El periodista teldense Adolfo Santana clamaba porque la Canarias escondida hablase en los periódicos. Él pasó buena parte de su infancia en las laderas del pueblo por las que transitamos esta tarde. Hoy, diseminado de casas familiares, alguna segunda residencia, casas rurales, chalets vacacionales y extensiones agrícolas, fue hasta bien entrado el siglo pasado unas laderas que albergaban cuevas donde vivían valsequilleros. Aún está viva una generación que nació en cuevas, sin luz. Sin prácticamente acceso a la Educación. Muchas de ellas ahora están encerradas en las casas de este silencioso pueblo. El desarrollo económico los fue empujando hacia los núcleos urbanos pero, igualmente, mantuvieron una intensa relación con el mundo ganadero y agrícola como forma de sustento propio.
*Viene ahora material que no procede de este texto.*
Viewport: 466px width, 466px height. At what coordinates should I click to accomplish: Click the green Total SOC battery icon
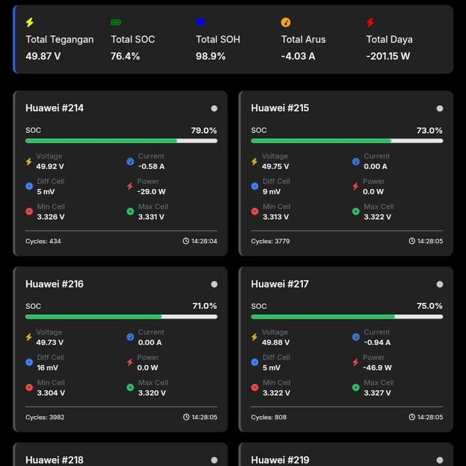[116, 23]
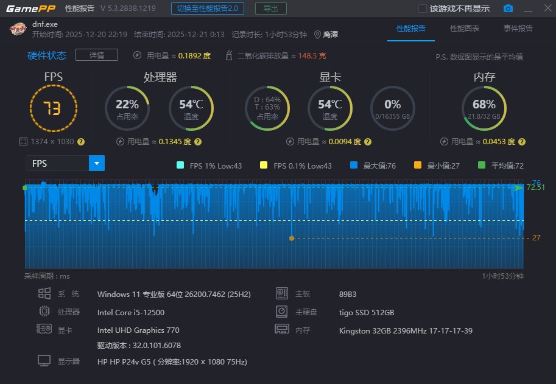Screen dimensions: 556x384
Task: Click the memory (内存) icon
Action: [282, 329]
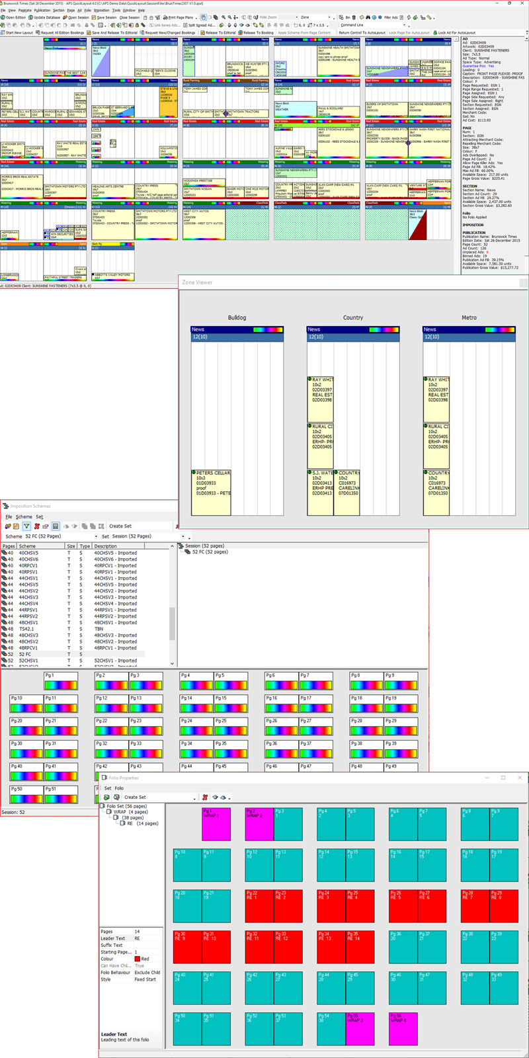Click the red Colour swatch in folio properties
This screenshot has width=529, height=1058.
[x=138, y=959]
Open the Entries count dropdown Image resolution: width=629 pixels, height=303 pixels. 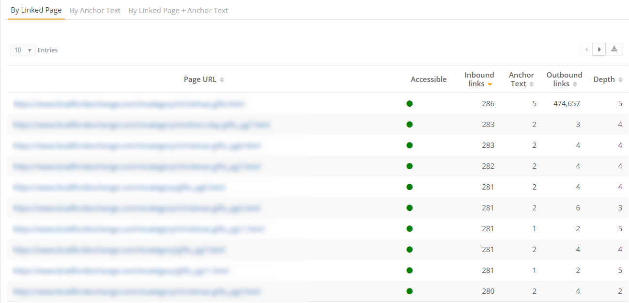point(23,50)
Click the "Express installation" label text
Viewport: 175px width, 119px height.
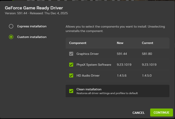(x=32, y=26)
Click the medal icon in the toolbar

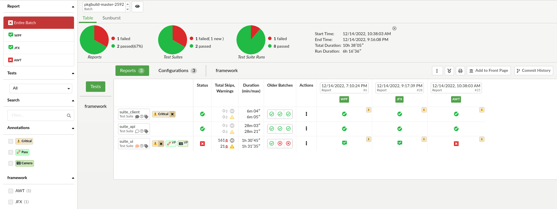pyautogui.click(x=449, y=71)
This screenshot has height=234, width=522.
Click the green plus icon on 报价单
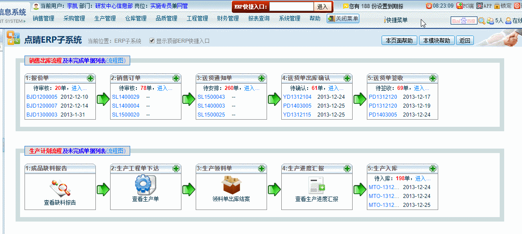tap(90, 78)
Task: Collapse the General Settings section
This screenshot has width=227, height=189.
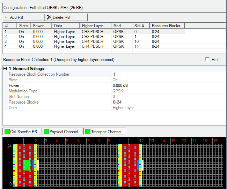Action: coord(5,69)
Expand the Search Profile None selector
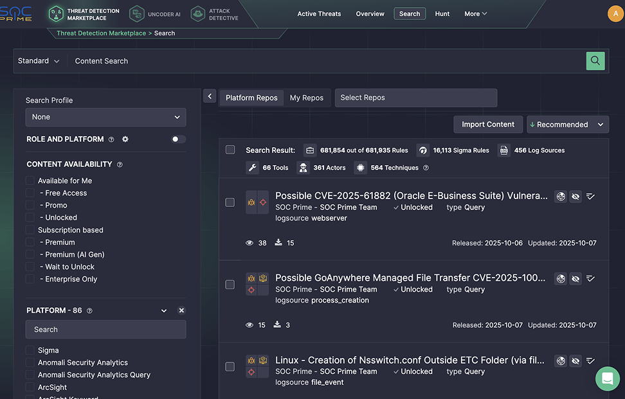Image resolution: width=625 pixels, height=399 pixels. pyautogui.click(x=105, y=117)
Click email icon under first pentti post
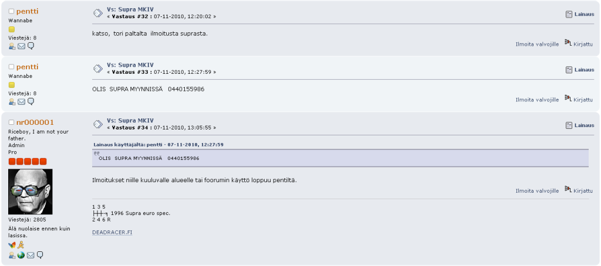This screenshot has width=601, height=266. pyautogui.click(x=22, y=46)
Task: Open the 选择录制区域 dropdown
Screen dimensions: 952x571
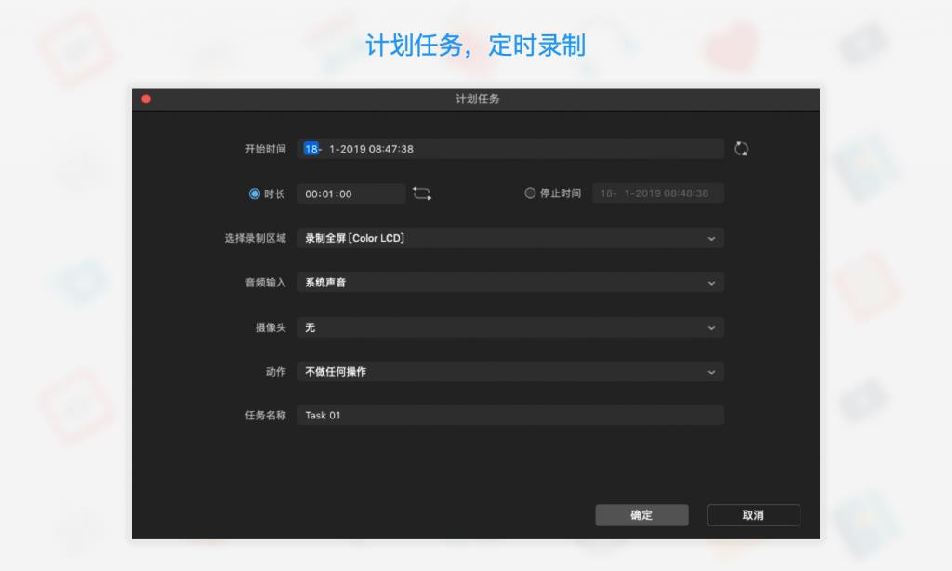Action: [x=509, y=238]
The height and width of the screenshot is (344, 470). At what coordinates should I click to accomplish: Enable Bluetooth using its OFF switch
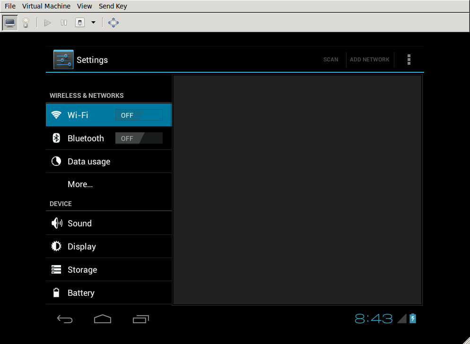pyautogui.click(x=139, y=138)
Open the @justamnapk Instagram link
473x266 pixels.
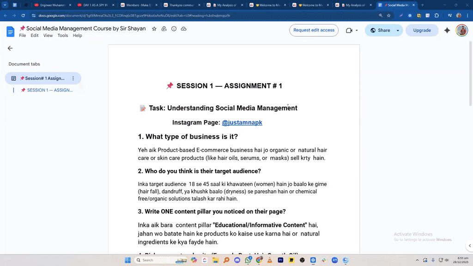[x=242, y=122]
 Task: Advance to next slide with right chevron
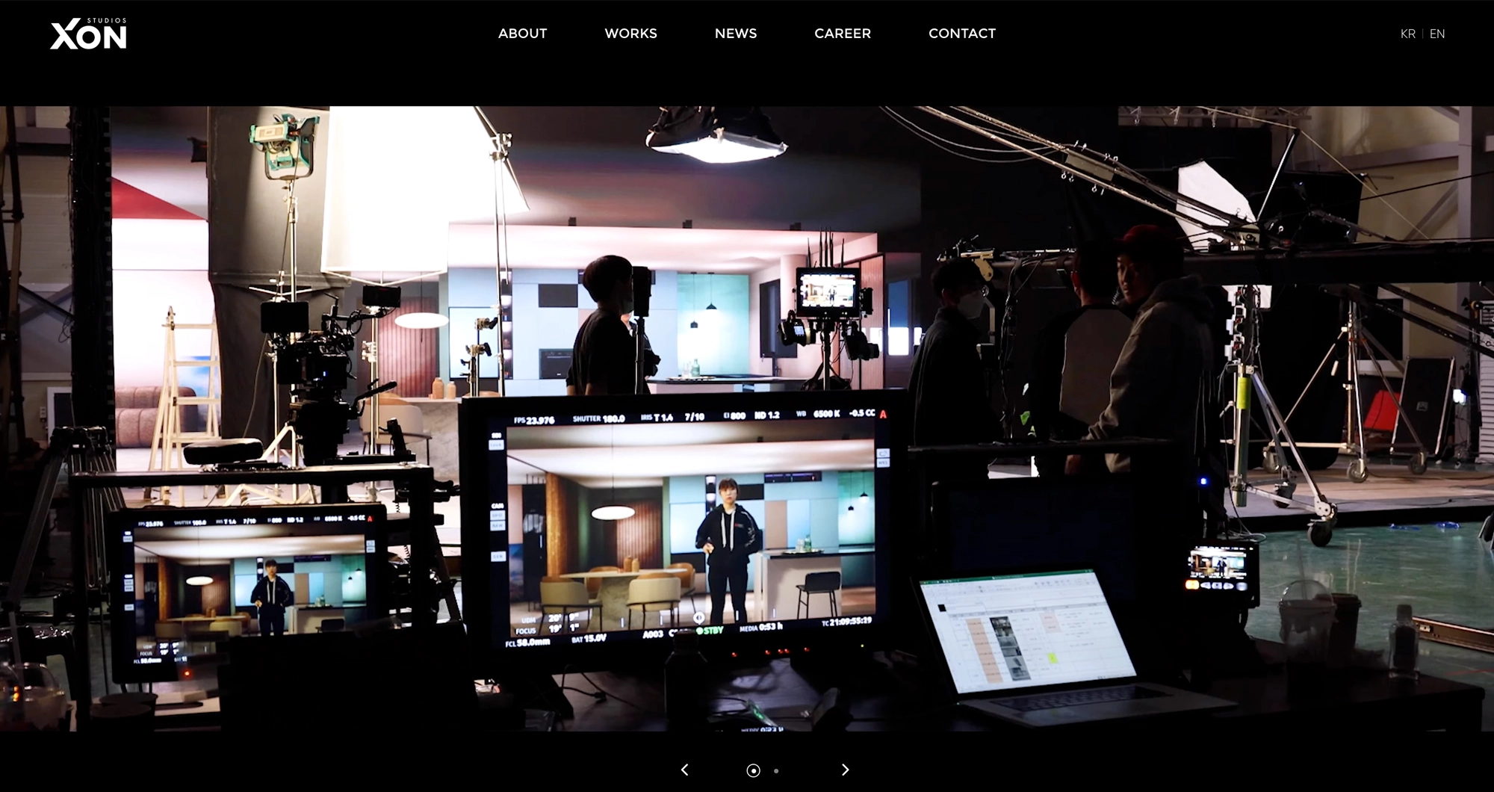coord(845,770)
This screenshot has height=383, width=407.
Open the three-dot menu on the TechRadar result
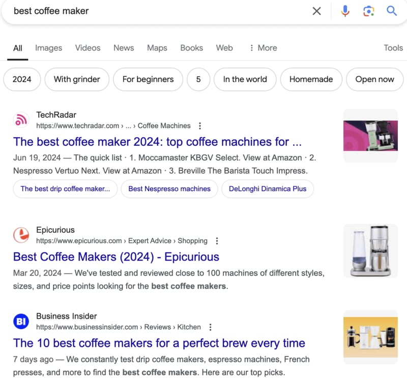tap(200, 125)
En una de esas laderas, en El Risco, tiene sus cabras Javier.
“¿Que cuantas cabras tengo? No sé, cuéntalas. Pueden ser 50 cabras y 15 o 20 baifos. Las baifas para criar, los baifos para matar”.
Su actividad principal era la venta de la leche de las cabras para hacer yogur. La venta de yogures ha bajado drásticamente con respecto al consumo que de este producto se hace con los colegios abiertos. “Y los que se consumen, no son con leche de aquí, así que estamos bonitos”, sentencia Javier.
“Hay algunos veterinarios que dicen que sequemos a las cabras. Que no queda otra. No, el animal da la leche y ya está. Si no se vende, se la beben las crías, si no se hace queso y se reparte y si no, se la echo a los cochinos. Pero secar al animal no”.
Se cayó hace dos meses podando unas parras a la entrada de la finca. Ahora, tiene un empleado que le echa una mano con la ordeñadora y el mantenimiento. Duda sobre cómo lo podrá mantener.
“Me entero del confinamiento porque no vendo la leche. Aquí hay que trabajar igual, de sol a sol y te vas porque te tienes que ir, porque siempre hay algo que hacer ¿me entiendes?”
Sus padres también tuvieron animales, como muchas familias de las medianías en una forma de vida que ha ido cayendo en desuso. Esos “animales” alimentaron muchas casas y dieron vida y trabajo.
“Hubo un momento que tuve que elegir entre la construcción o los animales y me quedé con los animales. Toda la vida. Esto lo ves tú crecer. Y tienes más libertad”.
Javier tiene plantadas algunas fanegadas. Hasta 80.000 kilos de papas ha cogido en un año. Maldice a la importadora que intentó meter papas de Israel hace unos días. Desconfía de que esas papas no acaben entrando.
“Van a entrar, claro que van a entrar. Ya lo verás. Pero si entran nos entierran. Mira, ahora están pagando el kilo a euro y pico. Normalmente está a 80 o 60 céntimos y yo las he llegado a vender hasta en 32 céntimos el kilo ¿Tú te puedes creer? Por ese dinero no merece la pena estar ahí doblado al sol cogiendo papas. Si en este momento que hay un buen precio para empujar meten las papas de Israel nos tiran todo abajo”.
También echa tomates, pero “al estilo tradicional, sin invernadero, con cañas”. Ha llegado a recoger 40.000 kilos en un año. Le gusta la tierra y habla de ella como si la saborease. Cada siembra, cada cultivo. Lamenta no plantar para recoger en verano porque en este momento no tiene claro que la recompensa justifique el trabajo. Además, el accidente lo ha dejado mermado y el coronavirus sospechando. Atisba una reconversión al queso, siempre un placer, con la socarronería asomando: “Y si no se vende, se hace y se madura”.
Aquellas cabras paridas y sus decenas de baifos saltando eran el único sonido incrustado en una de las laderas de Las Vegas de Valsequillo. Ni Zoom, ni WhatsApp, ni Netflix, ni trending topic. Allí el tema es el día a día, vivir, comer y tratar de vender algo. El campo observa la situación y piensa en cómo reinventar la forma de vida, mantener la importancia del suministro propio y encontrar fórmula para aterrizar en el mundo que viene.